* The task *
Write out the data word for word, starting at its first line and ending with the line that contains "tap(760, 23)".

* Raw data *
━━━━━━━━

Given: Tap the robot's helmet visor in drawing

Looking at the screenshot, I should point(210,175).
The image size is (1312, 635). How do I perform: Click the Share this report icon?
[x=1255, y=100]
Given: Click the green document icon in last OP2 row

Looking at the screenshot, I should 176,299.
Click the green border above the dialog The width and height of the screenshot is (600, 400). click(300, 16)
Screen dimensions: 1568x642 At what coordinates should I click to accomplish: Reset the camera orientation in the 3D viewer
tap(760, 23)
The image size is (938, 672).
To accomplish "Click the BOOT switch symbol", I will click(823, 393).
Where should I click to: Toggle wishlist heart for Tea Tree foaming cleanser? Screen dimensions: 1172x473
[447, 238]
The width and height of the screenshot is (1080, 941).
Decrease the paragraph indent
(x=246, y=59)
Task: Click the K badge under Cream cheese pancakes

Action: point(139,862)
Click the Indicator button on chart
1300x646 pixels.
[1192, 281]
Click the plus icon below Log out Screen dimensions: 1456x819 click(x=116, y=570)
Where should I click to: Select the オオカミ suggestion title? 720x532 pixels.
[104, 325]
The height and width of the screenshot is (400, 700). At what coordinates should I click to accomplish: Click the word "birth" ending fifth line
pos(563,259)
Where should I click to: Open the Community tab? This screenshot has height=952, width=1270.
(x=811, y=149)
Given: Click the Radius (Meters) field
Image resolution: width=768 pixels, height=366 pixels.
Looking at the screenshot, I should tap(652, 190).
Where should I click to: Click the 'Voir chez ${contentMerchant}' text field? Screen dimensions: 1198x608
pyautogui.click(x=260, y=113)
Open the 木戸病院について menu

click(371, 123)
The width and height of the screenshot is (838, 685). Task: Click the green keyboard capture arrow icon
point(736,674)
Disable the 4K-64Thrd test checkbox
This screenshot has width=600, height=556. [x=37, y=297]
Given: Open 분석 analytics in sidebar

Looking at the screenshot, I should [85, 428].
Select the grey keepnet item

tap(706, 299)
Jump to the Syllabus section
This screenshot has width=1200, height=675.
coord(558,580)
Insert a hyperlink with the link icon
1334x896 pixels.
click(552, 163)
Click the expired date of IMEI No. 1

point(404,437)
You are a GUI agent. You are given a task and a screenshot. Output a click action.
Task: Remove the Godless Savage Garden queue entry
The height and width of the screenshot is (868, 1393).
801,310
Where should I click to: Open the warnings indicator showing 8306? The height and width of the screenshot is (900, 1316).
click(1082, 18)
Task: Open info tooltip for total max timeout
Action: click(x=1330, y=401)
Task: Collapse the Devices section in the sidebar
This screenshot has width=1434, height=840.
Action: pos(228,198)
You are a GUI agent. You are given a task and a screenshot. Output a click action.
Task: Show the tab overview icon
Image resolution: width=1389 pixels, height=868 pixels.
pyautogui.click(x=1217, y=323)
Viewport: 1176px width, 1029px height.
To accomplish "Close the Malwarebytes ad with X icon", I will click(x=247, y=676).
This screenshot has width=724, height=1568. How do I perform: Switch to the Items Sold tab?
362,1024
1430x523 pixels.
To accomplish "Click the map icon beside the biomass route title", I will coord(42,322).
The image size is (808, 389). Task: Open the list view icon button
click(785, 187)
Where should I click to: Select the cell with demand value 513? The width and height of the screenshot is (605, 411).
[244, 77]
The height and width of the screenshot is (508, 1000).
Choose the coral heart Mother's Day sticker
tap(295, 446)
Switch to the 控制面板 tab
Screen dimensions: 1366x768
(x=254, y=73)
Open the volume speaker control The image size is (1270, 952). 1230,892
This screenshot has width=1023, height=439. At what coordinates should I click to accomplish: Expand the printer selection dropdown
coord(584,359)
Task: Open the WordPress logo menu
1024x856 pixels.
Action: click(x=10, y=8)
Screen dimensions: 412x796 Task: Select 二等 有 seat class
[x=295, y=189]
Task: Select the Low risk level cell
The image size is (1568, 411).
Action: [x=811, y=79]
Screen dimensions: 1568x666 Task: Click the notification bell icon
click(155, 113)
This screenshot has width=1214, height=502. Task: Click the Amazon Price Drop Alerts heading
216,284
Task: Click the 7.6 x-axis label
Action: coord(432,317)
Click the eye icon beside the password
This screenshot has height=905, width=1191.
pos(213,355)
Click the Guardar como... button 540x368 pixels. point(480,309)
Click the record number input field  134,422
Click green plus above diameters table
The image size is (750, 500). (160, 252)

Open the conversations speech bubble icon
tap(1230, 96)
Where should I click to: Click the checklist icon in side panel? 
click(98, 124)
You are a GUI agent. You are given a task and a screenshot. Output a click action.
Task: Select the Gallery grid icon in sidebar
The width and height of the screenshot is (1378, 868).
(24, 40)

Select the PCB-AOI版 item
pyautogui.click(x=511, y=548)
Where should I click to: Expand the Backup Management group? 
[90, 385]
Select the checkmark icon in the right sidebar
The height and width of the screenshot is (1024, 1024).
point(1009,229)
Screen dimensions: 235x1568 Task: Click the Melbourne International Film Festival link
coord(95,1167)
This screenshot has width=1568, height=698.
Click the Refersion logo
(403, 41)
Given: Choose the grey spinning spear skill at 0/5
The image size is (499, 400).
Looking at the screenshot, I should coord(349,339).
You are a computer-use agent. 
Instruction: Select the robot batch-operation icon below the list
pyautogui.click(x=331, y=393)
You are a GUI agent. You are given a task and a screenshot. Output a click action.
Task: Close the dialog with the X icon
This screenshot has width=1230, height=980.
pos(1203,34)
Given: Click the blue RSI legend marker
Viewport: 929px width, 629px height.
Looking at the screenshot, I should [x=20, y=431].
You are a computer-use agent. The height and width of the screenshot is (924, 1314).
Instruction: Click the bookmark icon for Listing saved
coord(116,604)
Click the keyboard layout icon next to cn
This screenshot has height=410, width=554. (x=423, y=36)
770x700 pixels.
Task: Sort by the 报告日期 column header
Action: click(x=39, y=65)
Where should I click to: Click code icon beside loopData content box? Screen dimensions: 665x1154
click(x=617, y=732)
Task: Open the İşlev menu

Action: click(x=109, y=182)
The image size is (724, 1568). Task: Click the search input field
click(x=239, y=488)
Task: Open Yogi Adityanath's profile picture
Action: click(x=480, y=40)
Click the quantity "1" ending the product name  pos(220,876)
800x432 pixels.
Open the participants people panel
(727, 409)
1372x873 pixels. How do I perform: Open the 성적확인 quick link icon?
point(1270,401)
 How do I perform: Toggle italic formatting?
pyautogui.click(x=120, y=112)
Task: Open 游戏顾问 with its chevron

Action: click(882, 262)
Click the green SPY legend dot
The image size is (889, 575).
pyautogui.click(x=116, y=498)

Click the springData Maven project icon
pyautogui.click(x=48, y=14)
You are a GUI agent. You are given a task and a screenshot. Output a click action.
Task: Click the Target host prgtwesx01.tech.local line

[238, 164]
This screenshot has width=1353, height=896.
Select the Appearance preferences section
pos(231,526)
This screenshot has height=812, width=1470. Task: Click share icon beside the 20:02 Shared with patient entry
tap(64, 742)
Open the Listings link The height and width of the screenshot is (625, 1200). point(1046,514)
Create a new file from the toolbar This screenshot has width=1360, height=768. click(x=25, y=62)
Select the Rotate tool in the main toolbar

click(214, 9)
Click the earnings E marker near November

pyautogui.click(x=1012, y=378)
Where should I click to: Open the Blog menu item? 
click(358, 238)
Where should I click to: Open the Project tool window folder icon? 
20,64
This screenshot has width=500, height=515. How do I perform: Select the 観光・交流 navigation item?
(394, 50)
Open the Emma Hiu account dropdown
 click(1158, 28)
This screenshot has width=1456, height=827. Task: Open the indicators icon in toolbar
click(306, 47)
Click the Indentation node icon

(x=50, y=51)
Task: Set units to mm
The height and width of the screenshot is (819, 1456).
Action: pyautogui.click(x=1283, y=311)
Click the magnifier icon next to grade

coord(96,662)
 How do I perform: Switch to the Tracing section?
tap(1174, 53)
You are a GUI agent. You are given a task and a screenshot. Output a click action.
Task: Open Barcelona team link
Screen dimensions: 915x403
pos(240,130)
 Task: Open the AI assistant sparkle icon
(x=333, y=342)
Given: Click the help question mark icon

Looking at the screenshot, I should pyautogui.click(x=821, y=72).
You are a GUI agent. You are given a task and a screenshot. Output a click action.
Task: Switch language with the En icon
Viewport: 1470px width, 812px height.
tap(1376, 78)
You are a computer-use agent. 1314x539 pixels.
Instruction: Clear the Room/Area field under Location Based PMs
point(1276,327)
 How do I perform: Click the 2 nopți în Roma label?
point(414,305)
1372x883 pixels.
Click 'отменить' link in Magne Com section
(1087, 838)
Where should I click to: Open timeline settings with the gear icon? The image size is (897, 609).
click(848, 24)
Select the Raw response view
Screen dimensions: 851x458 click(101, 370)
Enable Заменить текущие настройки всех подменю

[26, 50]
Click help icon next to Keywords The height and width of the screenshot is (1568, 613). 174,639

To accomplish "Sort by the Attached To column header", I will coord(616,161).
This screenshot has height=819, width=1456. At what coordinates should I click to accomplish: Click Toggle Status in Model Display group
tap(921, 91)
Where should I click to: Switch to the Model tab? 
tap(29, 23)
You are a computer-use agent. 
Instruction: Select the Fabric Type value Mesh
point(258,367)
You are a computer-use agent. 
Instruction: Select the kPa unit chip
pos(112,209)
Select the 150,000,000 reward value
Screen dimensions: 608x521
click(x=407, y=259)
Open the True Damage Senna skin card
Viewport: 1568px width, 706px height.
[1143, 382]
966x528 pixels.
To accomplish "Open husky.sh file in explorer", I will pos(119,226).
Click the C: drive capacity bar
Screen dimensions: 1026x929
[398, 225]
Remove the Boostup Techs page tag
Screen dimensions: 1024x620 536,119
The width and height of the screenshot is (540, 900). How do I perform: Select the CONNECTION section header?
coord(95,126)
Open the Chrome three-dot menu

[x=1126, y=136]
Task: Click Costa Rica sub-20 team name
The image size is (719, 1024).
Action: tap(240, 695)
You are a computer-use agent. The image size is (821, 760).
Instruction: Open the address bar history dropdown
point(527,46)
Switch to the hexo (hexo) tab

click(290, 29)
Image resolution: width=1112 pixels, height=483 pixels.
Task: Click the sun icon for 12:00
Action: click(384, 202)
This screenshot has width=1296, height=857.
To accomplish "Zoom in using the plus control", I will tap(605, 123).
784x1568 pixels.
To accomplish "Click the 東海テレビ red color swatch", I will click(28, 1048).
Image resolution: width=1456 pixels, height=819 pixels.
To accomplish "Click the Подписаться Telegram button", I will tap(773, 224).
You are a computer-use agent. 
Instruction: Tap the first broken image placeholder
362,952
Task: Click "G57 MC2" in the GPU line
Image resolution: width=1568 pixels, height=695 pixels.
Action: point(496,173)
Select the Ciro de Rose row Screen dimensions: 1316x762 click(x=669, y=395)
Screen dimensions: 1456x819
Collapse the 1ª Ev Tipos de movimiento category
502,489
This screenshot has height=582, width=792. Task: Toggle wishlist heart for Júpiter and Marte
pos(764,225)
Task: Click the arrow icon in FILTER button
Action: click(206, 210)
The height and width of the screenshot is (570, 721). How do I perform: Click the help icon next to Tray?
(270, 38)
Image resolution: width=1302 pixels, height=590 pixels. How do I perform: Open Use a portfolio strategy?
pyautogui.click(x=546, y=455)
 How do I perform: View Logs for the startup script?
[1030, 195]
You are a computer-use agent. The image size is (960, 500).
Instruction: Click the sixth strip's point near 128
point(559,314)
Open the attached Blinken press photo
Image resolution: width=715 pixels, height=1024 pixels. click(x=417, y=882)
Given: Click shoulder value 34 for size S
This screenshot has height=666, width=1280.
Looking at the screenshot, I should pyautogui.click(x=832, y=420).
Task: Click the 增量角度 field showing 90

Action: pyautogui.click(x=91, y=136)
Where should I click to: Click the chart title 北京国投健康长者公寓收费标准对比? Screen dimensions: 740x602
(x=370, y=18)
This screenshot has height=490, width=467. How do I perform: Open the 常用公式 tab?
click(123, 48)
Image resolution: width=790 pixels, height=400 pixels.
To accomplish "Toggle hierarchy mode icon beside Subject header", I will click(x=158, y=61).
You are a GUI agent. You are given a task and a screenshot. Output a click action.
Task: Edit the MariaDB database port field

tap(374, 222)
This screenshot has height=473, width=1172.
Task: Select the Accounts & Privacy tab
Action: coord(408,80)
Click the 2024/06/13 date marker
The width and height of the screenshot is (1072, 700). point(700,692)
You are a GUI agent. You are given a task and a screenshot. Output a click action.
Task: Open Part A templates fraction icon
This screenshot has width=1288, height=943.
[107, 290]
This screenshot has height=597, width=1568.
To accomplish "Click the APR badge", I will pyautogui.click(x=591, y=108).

━━━━━━━━

* Expected answer *
Given: Tap the robot's helmet visor in drawing

Looking at the screenshot, I should point(210,175).
The image size is (1312, 635). How do I perform: Click the Share this report icon?
[x=1255, y=100]
Given: Click the green document icon in last OP2 row

Looking at the screenshot, I should 176,299.
Click the green border above the dialog The width and height of the screenshot is (600, 400). click(300, 16)
Screen dimensions: 1568x642 At what coordinates should I click to accomplish: Reset the camera orientation in the 3D viewer
tap(760, 23)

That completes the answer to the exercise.